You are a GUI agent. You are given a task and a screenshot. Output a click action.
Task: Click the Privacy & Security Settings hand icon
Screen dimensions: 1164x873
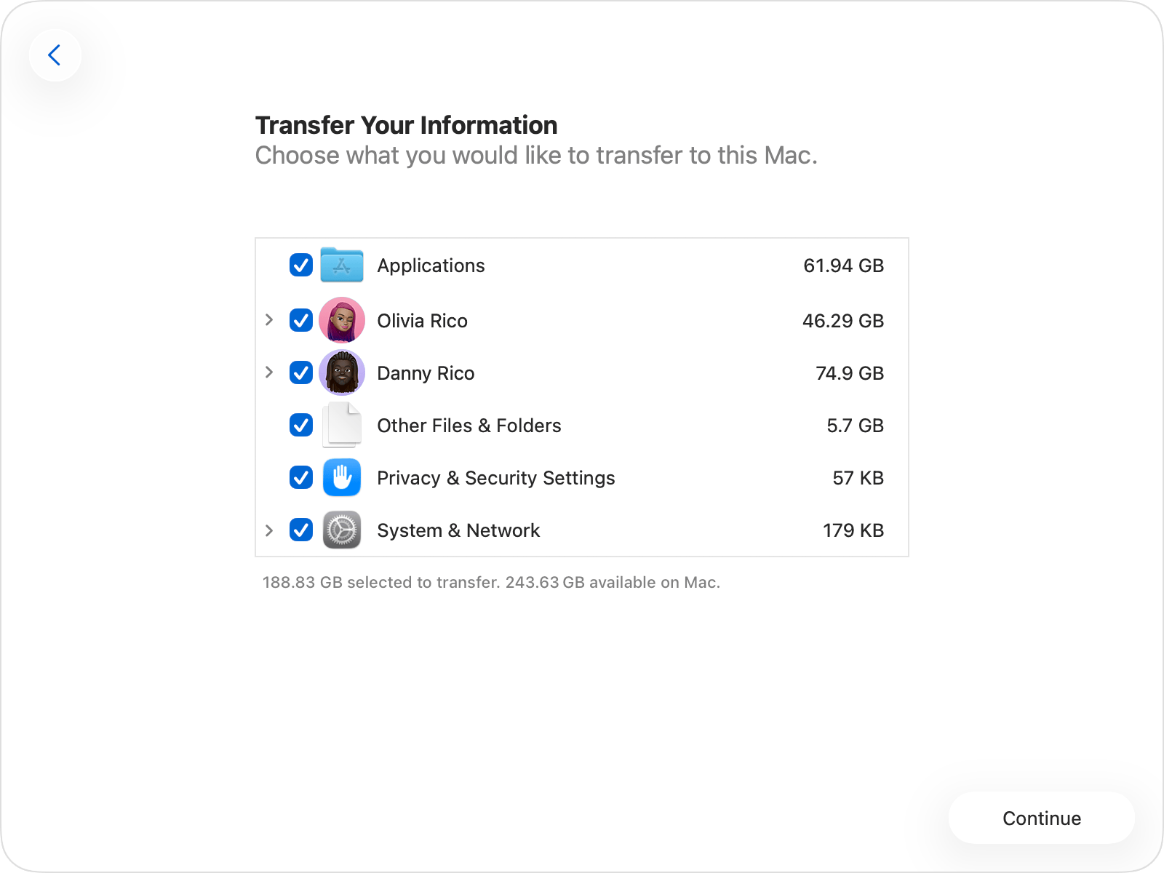click(x=341, y=478)
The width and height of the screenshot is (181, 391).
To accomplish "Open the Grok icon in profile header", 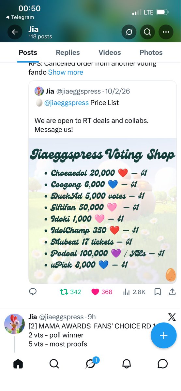I will 128,32.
══════════════════════════════
## [PROBLEM TO WORK ON]
From the material above, gather all lines that include the string "screenshot" and copy them.

## [RESULT FOR THIS TASK]
You are a GUI agent. You are given a task and a screenshot. Output a click action.
The width and height of the screenshot is (181, 391).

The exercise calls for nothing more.